_Work to be completed:_ Below this sentence is a listing; return exactly its lines from the one with "The width and height of the screenshot is (1119, 693)." to the one with "Given: Open prefers-color-scheme: dark", both kept, and nothing more.

_Records:_
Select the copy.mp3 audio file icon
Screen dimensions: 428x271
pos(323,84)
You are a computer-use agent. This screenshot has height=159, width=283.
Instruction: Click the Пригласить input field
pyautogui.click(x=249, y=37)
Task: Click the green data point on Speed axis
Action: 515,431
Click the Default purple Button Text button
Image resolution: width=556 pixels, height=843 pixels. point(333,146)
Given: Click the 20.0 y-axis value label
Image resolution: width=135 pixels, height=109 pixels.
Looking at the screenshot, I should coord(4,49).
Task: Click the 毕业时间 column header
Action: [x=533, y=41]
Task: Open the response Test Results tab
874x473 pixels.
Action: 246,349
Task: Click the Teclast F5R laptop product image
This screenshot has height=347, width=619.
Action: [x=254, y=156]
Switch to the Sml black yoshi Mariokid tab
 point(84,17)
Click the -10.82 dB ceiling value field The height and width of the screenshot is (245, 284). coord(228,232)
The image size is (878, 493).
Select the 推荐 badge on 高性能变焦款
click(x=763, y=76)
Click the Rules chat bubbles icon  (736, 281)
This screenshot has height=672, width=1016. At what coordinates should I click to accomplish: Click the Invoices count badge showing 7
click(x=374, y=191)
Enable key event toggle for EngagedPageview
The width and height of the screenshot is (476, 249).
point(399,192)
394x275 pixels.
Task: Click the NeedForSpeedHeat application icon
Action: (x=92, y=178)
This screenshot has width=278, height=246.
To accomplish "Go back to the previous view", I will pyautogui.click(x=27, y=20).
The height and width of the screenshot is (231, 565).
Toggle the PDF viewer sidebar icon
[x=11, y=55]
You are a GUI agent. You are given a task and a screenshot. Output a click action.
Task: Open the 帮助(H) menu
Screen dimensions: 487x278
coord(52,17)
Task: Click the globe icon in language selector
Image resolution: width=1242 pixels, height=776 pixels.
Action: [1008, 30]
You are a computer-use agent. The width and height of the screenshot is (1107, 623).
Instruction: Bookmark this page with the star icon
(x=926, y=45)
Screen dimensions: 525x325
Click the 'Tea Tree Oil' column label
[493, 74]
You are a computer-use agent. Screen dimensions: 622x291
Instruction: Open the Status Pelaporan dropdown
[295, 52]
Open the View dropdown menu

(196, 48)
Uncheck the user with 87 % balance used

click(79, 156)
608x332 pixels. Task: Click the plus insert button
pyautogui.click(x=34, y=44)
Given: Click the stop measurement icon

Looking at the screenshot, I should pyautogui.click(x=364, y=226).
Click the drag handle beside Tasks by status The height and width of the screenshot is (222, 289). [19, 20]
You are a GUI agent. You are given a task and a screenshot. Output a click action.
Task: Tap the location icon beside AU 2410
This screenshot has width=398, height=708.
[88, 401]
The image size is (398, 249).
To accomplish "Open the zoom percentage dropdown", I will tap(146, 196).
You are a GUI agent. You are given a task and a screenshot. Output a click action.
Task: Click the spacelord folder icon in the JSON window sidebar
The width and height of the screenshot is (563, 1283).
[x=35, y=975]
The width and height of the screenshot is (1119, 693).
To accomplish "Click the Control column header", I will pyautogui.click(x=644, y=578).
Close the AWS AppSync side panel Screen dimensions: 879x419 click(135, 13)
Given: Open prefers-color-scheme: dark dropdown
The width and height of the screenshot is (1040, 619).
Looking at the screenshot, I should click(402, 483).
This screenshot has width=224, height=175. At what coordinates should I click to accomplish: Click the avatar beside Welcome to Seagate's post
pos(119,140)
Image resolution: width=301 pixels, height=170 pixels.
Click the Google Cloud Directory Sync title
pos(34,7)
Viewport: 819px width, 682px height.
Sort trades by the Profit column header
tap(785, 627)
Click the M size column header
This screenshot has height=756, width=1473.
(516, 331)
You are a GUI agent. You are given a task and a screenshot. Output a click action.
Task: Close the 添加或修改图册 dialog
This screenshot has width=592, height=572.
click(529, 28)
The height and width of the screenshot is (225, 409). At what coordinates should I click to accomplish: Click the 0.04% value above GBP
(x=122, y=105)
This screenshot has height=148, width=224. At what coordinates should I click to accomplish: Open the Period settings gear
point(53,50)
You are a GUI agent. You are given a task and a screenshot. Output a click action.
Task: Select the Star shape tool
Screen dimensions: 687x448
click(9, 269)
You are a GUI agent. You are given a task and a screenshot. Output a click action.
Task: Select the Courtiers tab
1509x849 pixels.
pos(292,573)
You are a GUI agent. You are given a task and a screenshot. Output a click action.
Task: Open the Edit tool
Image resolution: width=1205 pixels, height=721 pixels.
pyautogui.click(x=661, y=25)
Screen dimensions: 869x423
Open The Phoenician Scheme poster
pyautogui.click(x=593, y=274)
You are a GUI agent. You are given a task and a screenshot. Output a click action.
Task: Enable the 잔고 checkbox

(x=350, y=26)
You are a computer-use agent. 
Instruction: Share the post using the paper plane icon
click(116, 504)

_Answer to this problem:_
The width and height of the screenshot is (1119, 693).
To accomplish "Click the Control column header", I will pyautogui.click(x=644, y=578).
Close the AWS AppSync side panel Screen dimensions: 879x419 click(135, 13)
Given: Open prefers-color-scheme: dark dropdown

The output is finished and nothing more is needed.